Las Vegas Sun

April 19, 2024

Court ruling causes turmoil among injured workers

CARSON CITY -- A little-noticed decision by the Nevada Supreme Court last month means that as many as 600 permanently disabled workers could be shortchanged in their future benefits.

The 3-2 opinion has angered injured workers in the State Industrial Insurance System, who said they may carry their cases to the federal court.

"This is affecting people sitting home as quadriplegic or in wheelchairs," said John Taylor, president of the Southern Nevada Association for Injured Workers. "It's wrong what they're doing. It is not only morally wrong ... it avoids the law."

SIIS maintains that the court decision stops what would amount to bonuses for injured workers. The disabled employees, however, feel this SIIS policy is reaping "windfall profits" for the agency.

The case on which the Supreme Court ruled involved Ralph Miller, who injured his back in 1984 while working as an operator in the production department of Pacific Electrical & Engineering Co. in Henderson. The 37-year-old was rated as having a 23 percent permanent body disability. He had a choice to receive monthly payments of $281 until he reached age 68 or to take a lump sum payment of $45,236.

Miller opted for the lump sum. His condition worsened and another examination showed a 27 percent impairment of his body. That meant he could receive an additional $48 in monthly payments until the year 2017 or take a lump sum at $7,768. He again took the lump sum.

Later, Miller's status was judged to be a permanent total disability, enabling him to collect $1,360 per month.

The issue is over a formula to be used to recoup the $54,000 Miller received in the lump sum.
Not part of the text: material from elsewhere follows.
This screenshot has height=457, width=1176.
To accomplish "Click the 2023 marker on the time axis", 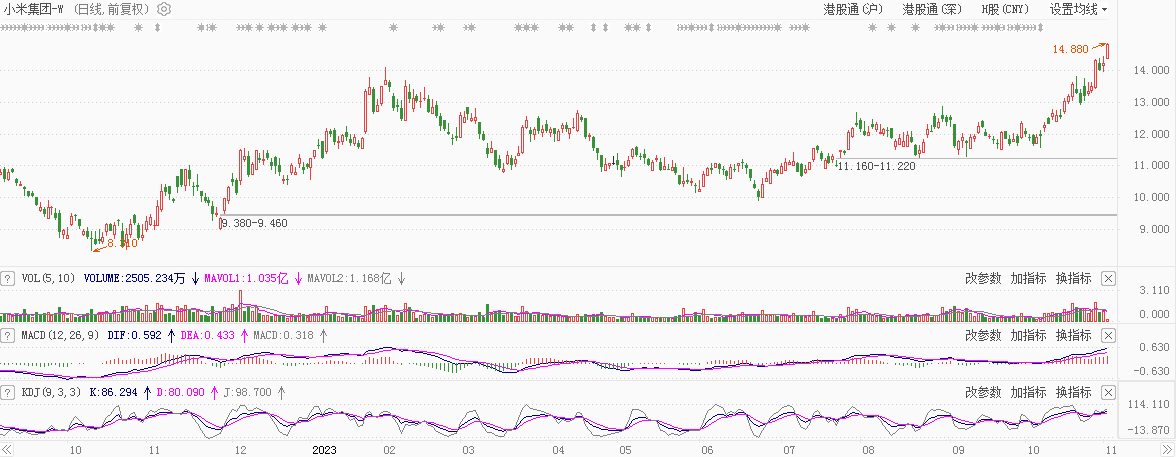I will pos(323,450).
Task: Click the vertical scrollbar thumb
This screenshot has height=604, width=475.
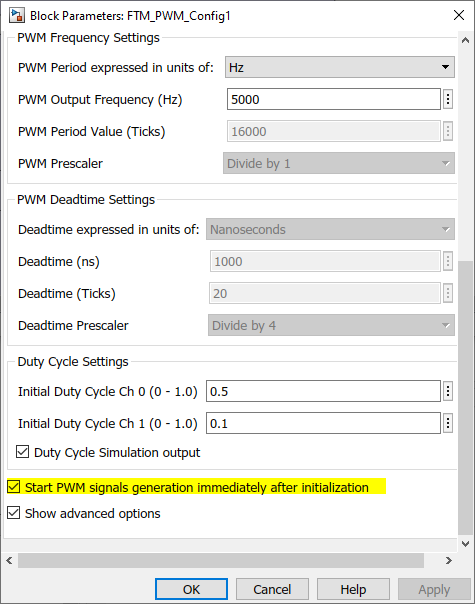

Miller contends his future SIIS payments should be docked only enough to repay the $54,000.

SIIS says the law is clear that his periodic payments must be reduced by the amount he would have received if he opted for monthly benefits rather than taking a lump sum. It will mean that Miller will have to reimburse the system the $54,000, plus an additional $35,000 over the life of his benefits.

Shirley Lindsey, associate general counsel for SIIS, says Miller took the lump sum and had the ability to invest the money to gain interest. In effect, if Miller is required to only repay the $54,000, he will have enjoyed an interest-free loan.

If SIIS, on the other hand, had not had to pay out the $54,000 lump sum, it could have invested it and with a 3 percent interest rate could have boosted it to $100,000 over a 24-year period.

Justice Miriam Shearing, who wrote the majority decision in the 3-2 ruling, said Miller would be "unjustly enriched" if he had only to repay the $54,000. "This would amount to giving Miller an interest-free loan, i.e., it would have the same financial impact as if SIIS gave Miller a loan in 1985 and in 1988 and allowed him to repay it, without interest, over a multi-year period."

The 1995 law on repayments to SIIS, Shearing said, was "unambiguous." It permits the SIIS to deduct from Miller's monthly benefits the amount per month that Miller would have received had he elected to receive monthly installments.

Justices Charles Springer and Bob Rose dissented, arguing that this allows the SIIS to collect a "retroactive pawn charge." They said SIIS should be permitted under the law to reduce Miller's disability award only by the actual dollar amount received by him.

The majority's decision, Springer and Rose said, is "contrary to the fair treatment of injured workers, contrary to the common understanding by injured workers of disability awards and contrary to common fairness and common sense."

Taylor, of Las Vegas, said the court's decision "destroys a vested right" of the injured worker who is entitled to benefits. He said he may carry the suit to federal court on behalf of Miller, himself and other workers in the same boat.

In his case, Taylor received a $5,000 lump sum from SIIS for an eye injury. Under the policy adopted by SIIS, he will lose $60,000 in future payments to repay the $5,000.

Taylor said the 1995 law was supposed to protect the workers from this type of repayment schedule. But now it's been interpreted by the Supreme Court to favor SIIS.

"If they start taking more money away from me, I will move to federal court and get an injunction to cover everybody," Taylor said.